» **TASK DETAILS**: Your answer should consist only of the lines below from the one with "Where should I click to: Close" through the one with "Task: Click the projected", copied exactly.

» **RECORD EXCERPTS**:
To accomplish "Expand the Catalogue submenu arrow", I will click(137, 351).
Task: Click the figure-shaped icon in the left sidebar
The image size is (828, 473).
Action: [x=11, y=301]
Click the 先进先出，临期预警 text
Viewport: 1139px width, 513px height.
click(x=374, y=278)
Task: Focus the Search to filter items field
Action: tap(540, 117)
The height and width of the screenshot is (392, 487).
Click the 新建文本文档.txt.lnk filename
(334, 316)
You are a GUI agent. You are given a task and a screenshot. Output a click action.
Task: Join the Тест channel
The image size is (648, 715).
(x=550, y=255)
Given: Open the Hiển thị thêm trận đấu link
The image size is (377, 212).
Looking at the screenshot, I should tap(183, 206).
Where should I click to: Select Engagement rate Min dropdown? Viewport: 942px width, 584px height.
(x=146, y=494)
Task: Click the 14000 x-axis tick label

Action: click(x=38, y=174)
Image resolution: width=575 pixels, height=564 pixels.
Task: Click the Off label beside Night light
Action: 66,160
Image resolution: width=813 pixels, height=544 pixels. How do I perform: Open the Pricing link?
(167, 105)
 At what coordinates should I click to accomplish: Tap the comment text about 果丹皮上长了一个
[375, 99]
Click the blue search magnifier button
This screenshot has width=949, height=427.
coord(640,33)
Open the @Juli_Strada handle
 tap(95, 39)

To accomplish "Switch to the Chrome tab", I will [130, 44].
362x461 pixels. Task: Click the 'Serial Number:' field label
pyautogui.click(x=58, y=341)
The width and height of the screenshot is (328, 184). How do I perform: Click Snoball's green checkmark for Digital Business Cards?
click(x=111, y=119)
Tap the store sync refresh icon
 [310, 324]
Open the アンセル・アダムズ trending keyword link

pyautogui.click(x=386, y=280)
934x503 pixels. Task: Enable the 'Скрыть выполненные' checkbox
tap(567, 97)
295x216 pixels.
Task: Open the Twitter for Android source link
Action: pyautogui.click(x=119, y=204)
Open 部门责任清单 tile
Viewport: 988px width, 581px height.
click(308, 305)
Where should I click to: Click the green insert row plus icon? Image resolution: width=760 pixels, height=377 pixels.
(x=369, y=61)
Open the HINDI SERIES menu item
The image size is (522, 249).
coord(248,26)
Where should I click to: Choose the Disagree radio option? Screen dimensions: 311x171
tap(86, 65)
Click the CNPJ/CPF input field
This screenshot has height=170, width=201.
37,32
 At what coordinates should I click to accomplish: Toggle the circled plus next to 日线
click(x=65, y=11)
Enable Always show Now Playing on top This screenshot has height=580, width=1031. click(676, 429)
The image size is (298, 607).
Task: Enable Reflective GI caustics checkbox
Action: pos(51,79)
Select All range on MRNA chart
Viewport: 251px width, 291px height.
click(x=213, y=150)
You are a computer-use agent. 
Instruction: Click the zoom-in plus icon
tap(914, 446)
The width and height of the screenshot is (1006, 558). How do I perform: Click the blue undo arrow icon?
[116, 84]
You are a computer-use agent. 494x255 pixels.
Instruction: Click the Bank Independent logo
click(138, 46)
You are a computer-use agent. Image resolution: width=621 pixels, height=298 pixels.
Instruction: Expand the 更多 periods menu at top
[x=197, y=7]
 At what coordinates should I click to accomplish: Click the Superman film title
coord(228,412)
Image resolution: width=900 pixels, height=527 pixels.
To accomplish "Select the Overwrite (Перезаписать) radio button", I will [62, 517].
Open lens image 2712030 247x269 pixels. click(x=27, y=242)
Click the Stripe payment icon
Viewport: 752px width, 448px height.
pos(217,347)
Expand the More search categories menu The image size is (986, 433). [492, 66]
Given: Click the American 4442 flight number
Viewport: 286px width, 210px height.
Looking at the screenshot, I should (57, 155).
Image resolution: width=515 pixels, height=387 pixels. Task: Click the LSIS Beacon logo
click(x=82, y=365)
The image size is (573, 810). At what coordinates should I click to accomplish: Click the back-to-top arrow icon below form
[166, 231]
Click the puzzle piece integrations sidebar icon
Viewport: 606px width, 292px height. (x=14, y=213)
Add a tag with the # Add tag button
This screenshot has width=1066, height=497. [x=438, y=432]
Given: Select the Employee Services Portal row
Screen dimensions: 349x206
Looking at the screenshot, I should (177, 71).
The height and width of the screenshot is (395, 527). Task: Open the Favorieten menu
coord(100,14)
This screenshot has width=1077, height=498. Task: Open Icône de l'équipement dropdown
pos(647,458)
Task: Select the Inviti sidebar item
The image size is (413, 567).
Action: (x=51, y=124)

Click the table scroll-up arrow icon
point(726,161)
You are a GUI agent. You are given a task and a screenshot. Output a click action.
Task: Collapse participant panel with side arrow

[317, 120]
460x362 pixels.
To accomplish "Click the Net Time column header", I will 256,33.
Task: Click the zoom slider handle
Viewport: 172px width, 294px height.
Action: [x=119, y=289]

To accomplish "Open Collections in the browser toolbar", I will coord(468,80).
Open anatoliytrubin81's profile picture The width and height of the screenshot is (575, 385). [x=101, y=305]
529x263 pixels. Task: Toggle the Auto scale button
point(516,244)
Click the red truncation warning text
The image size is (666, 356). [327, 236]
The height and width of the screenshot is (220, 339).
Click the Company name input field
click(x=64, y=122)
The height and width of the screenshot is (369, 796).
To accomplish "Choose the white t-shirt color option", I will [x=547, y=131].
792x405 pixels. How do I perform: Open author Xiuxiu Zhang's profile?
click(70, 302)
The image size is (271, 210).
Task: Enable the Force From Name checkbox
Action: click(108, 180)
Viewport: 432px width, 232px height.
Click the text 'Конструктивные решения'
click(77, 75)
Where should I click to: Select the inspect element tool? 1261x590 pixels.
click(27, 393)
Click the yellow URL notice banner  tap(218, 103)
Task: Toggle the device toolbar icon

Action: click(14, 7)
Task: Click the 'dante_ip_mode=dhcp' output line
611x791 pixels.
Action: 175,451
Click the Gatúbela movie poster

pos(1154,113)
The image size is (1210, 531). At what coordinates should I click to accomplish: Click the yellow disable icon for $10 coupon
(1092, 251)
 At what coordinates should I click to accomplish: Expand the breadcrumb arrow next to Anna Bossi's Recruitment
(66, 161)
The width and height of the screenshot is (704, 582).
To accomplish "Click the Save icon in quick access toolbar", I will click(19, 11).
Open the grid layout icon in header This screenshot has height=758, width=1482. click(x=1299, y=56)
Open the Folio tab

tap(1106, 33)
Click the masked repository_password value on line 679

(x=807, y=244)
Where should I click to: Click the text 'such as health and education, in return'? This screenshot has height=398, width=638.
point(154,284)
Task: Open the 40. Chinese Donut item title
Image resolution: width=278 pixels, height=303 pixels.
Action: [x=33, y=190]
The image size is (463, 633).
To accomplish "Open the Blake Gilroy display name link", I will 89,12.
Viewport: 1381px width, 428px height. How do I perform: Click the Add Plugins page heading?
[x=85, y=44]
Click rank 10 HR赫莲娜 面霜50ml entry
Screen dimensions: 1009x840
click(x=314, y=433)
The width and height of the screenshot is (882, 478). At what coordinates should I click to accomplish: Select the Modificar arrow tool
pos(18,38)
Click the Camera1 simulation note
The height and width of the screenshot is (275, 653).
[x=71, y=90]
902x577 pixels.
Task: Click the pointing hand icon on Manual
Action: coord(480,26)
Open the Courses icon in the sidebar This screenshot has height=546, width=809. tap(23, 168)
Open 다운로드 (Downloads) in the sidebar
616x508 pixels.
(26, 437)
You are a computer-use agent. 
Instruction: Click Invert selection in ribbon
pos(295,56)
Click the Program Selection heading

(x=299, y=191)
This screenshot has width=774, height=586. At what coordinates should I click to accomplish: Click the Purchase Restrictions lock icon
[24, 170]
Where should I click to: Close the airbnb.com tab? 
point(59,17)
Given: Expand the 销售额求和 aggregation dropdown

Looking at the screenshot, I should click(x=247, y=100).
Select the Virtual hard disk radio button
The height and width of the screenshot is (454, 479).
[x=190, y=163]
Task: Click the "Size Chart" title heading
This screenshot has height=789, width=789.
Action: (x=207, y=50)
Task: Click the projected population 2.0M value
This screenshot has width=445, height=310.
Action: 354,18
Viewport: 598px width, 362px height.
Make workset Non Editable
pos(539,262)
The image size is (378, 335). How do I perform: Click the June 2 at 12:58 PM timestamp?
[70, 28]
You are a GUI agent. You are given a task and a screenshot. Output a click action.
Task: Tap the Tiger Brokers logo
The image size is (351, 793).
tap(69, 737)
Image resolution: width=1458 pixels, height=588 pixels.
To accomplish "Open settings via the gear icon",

» **WORKED SOLUTION**:
Where should I click to: Close the airbnb.com tab? 
point(59,17)
Given: Expand the 销售额求和 aggregation dropdown

Looking at the screenshot, I should click(x=247, y=100).
Select the Virtual hard disk radio button
The height and width of the screenshot is (454, 479).
[x=190, y=163]
Task: Click the "Size Chart" title heading
This screenshot has height=789, width=789.
Action: (x=207, y=50)
Task: Click the projected population 2.0M value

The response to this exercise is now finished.